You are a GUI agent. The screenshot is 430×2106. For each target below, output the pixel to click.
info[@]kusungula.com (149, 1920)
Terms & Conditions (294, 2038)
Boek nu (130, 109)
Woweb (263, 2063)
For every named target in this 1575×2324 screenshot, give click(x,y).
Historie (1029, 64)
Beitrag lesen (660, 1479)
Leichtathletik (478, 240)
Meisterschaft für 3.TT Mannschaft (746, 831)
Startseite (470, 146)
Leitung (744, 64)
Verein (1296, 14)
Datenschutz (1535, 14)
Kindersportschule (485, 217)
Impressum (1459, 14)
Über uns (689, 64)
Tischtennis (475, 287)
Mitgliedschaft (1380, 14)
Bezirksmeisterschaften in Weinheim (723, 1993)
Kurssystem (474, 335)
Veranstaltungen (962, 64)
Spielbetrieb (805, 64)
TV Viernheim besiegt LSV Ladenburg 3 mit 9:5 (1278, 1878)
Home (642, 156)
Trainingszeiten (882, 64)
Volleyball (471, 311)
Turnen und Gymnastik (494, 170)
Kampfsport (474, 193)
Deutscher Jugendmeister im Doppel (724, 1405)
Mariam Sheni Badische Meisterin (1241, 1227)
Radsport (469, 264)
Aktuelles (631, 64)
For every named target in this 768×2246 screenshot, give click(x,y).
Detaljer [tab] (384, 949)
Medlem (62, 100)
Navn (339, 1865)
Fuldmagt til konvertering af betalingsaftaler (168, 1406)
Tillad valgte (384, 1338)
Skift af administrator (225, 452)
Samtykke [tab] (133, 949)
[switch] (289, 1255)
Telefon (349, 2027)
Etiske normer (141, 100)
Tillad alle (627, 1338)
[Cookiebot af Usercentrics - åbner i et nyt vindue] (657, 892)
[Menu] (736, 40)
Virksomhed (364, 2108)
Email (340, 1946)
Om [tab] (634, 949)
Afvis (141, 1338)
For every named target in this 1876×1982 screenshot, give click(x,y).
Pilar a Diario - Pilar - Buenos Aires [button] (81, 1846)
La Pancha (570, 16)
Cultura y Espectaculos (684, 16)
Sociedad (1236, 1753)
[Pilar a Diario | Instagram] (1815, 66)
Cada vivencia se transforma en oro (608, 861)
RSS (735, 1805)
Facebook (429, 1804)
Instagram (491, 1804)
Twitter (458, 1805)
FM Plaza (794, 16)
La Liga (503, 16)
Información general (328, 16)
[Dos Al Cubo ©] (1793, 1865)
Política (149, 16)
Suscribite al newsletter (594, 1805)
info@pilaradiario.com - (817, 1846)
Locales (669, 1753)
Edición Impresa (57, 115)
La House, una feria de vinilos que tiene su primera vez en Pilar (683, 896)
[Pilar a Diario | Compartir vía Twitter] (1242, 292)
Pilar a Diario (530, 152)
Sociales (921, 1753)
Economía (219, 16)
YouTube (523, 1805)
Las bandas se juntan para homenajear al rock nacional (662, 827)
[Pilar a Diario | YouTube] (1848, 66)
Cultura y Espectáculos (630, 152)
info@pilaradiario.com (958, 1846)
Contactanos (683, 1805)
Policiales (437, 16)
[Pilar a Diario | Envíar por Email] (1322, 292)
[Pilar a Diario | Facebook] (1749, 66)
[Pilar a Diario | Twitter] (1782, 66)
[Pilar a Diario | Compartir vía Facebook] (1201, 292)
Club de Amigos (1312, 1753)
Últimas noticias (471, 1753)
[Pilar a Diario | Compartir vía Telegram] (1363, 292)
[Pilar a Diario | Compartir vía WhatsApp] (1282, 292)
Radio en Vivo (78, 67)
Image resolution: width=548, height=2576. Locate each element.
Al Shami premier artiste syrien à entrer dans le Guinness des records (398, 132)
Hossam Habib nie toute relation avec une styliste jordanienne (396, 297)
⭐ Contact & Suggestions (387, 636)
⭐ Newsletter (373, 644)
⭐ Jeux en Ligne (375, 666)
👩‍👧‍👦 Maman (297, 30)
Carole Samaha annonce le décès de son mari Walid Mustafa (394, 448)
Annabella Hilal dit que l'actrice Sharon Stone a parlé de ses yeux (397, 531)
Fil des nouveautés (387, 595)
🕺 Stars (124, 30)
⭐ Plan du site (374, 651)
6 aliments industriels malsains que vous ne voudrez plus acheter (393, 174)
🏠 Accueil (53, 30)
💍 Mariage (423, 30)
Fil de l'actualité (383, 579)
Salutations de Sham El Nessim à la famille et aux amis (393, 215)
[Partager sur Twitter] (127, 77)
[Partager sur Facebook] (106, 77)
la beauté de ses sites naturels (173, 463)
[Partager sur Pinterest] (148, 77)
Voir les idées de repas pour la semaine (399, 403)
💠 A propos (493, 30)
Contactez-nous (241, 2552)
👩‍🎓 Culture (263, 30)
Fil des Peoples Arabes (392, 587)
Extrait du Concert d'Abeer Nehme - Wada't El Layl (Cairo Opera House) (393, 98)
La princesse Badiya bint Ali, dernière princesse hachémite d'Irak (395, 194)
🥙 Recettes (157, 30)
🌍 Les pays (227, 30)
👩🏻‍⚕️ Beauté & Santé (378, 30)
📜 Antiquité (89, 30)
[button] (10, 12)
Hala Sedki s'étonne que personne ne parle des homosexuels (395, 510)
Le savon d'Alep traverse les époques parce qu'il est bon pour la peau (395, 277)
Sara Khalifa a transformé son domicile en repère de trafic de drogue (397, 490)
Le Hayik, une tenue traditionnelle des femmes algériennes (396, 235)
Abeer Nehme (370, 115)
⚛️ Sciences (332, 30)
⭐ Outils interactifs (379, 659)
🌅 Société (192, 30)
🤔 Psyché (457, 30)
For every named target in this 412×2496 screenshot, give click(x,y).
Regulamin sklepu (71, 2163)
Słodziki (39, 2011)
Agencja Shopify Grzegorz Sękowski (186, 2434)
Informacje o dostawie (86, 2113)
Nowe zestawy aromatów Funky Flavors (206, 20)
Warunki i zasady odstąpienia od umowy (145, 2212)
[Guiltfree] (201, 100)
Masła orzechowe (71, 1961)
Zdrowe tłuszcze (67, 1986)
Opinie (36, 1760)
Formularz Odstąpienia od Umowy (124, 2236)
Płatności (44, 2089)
· · · · ·
- EXERCISE DIRECTIONS -
Above are the entries. Output exactly the lines beginning with the line that has "Suggestions (387, 636)" and ending with the line that has "Salutations de Sham".

- EXERCISE RESPONSE -
⭐ Contact & Suggestions (387, 636)
⭐ Newsletter (373, 644)
⭐ Jeux en Ligne (375, 666)
👩‍👧‍👦 Maman (297, 30)
Carole Samaha annonce le décès de son mari Walid Mustafa (394, 448)
Annabella Hilal dit que l'actrice Sharon Stone a parlé de ses yeux (397, 531)
Fil des nouveautés (387, 595)
🕺 Stars (124, 30)
⭐ Plan du site (374, 651)
6 aliments industriels malsains que vous ne voudrez plus acheter (393, 174)
🏠 Accueil (53, 30)
💍 Mariage (423, 30)
Fil de l'actualité (383, 579)
Salutations de Sham El Nessim à la famille et aux amis (393, 215)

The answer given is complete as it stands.